Tuesday, March 11, 2014

Spirit Surat Al Maun : Islam dan Kepedulian Sosial

Muhammadiyah menjadi pelopor gerakan filantropi atau pembelaan terhadap kaum mustad'afin di Indonesia, sebuah entitas yang tetap menjadi ruh perjalanan gerakan sepanjang massa.

Tahukah Kamu orang yang mendustakan agama?
Mereka itu yang menghardik anak yatim
Dan tidak menyuruh memberi makan orang miskin
Maka celakalah bagi orang yang shalat
Yaitu orang yang lalai dalam shalatnya
Dan orang-orang yang riya’
Dan orang-orang yang enggan menolong dengan barang berguna

Alkisah, KH. Ahmad Dahlan sedang yang memberikan pengajian kepada para muridnya. Materi pengajiannya, sudah beberapa bulan membahas surat yang sama yaitu Al-Maun.  Sampai pada suatu hari, salah seorang murid bertanya kepada kyai itu, “Pak Kyai, pengajiannya kok membahas Al Maun terus, kapan mengaji surat lain?” Lantas kyai itu pun balik bertanya, “Sudahkah kamu mengamalkan surat ini?” Si murid menjawab,”sudah kyai, saya sudah menggunakan surat ini dalam shalat saya, dan suka dibaca berulang-ulang di rumah”. “Bukan begitu..” kata sang kyai. “Sudahkah kamu mengamalkan kandungan surat ini? Sudahkah kamu peduli pada anak yatim di sekitarmu? Sudahkah kamu memberi santunan terhadap orang miskin di sekitarmu? Kalau belum, berarti kamu belum benar-benar mengamalkan surat ini.” Akhirnya, setelah itu, sang kyai dan para muridnya berbondong-bondong mendatangi tempat-tempat dimana banyak orang-orang miskin dan anak-anak yatim. Mereka kemudian membawa kaum dhuafa tersebut ke suraunya, diberi makan, diberi pakaian dan diberi pendidikan.

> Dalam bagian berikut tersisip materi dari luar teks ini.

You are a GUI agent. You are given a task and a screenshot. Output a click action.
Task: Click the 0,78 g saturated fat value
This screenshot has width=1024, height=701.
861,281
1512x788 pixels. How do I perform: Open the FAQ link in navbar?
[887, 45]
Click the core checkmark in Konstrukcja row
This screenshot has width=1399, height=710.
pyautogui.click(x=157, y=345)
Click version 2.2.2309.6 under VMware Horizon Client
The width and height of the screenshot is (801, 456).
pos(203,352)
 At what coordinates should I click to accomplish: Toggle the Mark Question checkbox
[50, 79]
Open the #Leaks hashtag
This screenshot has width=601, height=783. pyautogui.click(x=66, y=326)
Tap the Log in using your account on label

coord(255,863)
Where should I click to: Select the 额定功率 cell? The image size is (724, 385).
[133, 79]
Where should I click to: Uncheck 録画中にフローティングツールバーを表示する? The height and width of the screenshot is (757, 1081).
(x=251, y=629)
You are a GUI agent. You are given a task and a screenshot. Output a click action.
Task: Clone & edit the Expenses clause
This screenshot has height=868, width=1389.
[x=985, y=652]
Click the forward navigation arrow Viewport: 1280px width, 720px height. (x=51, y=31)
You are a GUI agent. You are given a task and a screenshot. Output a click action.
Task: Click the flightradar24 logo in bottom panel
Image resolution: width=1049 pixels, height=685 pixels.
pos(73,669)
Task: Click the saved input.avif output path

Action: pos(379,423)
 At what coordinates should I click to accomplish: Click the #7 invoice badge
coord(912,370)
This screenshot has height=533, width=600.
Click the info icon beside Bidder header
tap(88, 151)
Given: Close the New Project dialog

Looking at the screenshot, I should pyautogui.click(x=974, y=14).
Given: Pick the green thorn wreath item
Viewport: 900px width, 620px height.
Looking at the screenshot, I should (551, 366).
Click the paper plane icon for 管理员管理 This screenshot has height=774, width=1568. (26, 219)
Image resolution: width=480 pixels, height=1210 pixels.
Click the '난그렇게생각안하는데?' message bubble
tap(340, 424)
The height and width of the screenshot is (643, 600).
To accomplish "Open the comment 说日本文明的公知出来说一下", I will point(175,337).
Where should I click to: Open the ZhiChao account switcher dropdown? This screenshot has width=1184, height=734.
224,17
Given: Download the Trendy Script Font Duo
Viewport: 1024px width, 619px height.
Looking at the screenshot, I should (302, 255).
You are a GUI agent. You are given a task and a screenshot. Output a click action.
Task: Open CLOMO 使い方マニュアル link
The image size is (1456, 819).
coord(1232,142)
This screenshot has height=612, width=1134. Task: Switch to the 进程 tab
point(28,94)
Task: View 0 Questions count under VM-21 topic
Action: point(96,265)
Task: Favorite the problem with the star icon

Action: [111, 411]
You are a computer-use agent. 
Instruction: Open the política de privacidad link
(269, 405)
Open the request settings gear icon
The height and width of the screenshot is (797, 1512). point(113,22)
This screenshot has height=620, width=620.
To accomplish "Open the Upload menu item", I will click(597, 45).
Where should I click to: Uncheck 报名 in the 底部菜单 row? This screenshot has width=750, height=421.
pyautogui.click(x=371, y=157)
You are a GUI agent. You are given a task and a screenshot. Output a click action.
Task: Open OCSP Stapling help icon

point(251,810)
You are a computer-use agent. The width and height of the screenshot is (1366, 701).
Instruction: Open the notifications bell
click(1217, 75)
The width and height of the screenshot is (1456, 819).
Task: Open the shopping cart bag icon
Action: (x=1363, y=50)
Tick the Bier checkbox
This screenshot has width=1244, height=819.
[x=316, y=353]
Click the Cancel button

Begitulah secuplik kisah tentang spirit surat Al-Maun yang mampu menggerakan sekelompok orang untuk membuat perubahan di lingkungannya. Hal ini juga memberi isyarat bahwa Islam bukanlah semata-mata agama yang menekankan hanya kepada aspek ritual dan melupakan aspek social. Melainkan kesalehan seorang muslim dalam menjalankan ibadah ritual haruslah melahirkan akhlakul karimah dan kepekaan terhadap lingkungan sekitarnya. Bahkan dalam surat Al-Maun ini, orang yang tidak peduli terhadap nasib anak yatim dan orang miskin dikategorikan sebagai pendusta agama. Lalu dalam Al-Quran pun, hampir semua kalimat “wa aqiimush shalaat” dirangkaikan dengan “wa aatuz zakat”. Mendirikan shalat merupakan ibadah yang bersifat  ritual, sedangkan menunaikan zakat merupakan ibadah yang bersifat social. Maka dari itu aspek ritualitas dari ibadah tidak dapat dipisahkan dari aspek sosialnya.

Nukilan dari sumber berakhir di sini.